Problem details:
Quote word for word the part of the listing that opens with the line containing "Open the Superposition" and closes at the end of the listing, both ends included, and leave the pictures out of your answer.

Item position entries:

··········

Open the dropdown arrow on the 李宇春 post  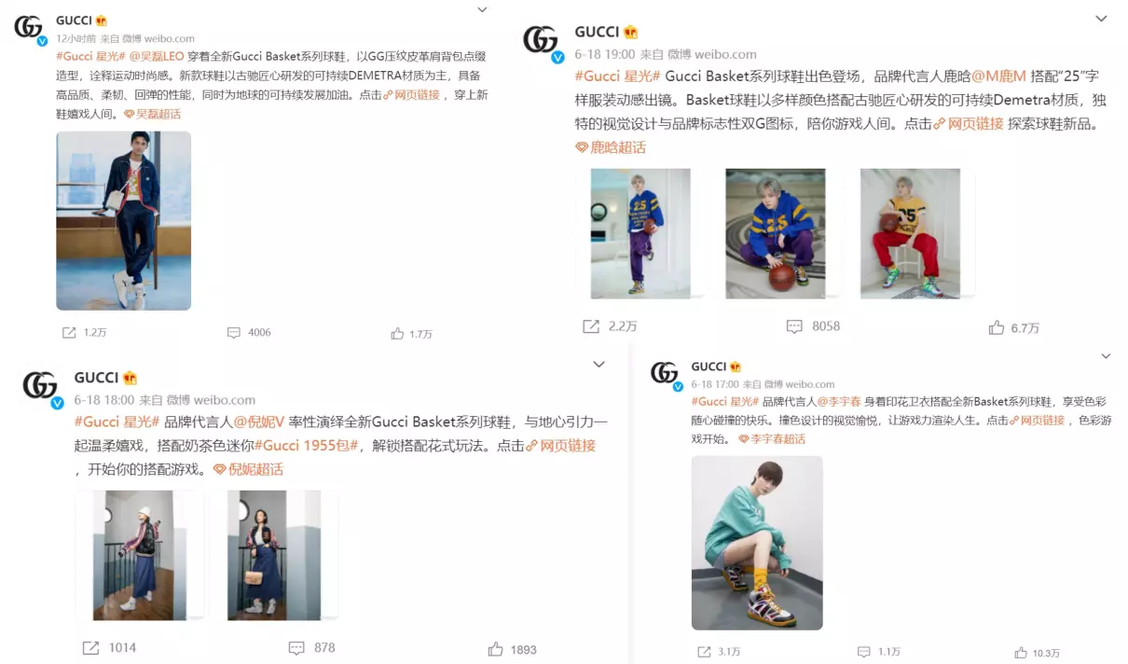pyautogui.click(x=1107, y=356)
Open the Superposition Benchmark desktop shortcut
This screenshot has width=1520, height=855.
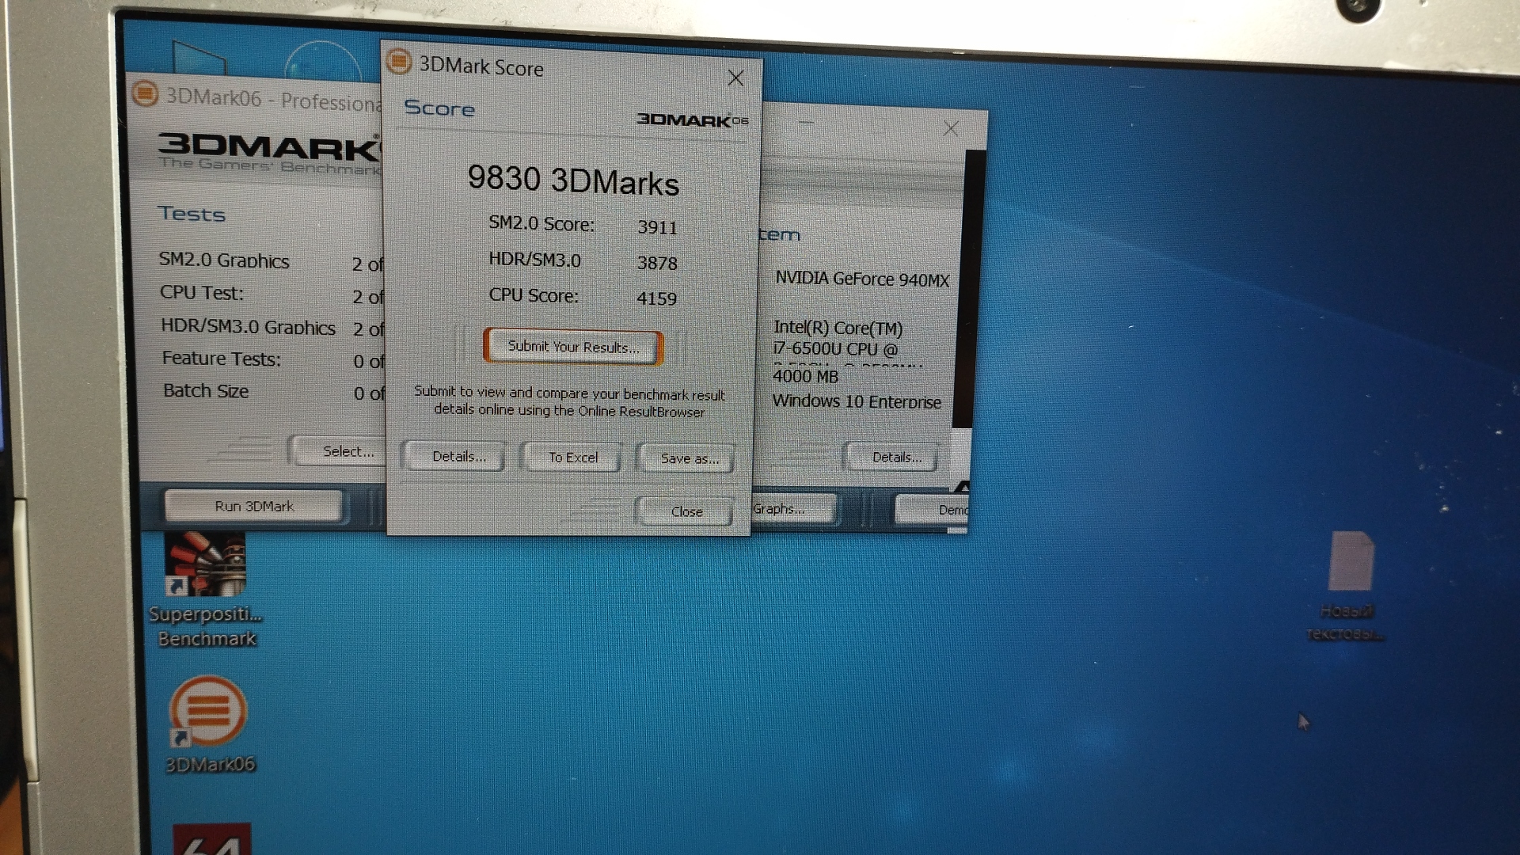point(205,564)
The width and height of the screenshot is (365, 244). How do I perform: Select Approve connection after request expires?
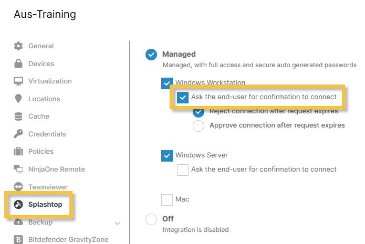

··········

Task answer:
Open the Superposition Benchmark desktop shortcut
This screenshot has width=1520, height=855.
point(205,564)
The width and height of the screenshot is (365, 244). How do I perform: Select Approve connection after request expires?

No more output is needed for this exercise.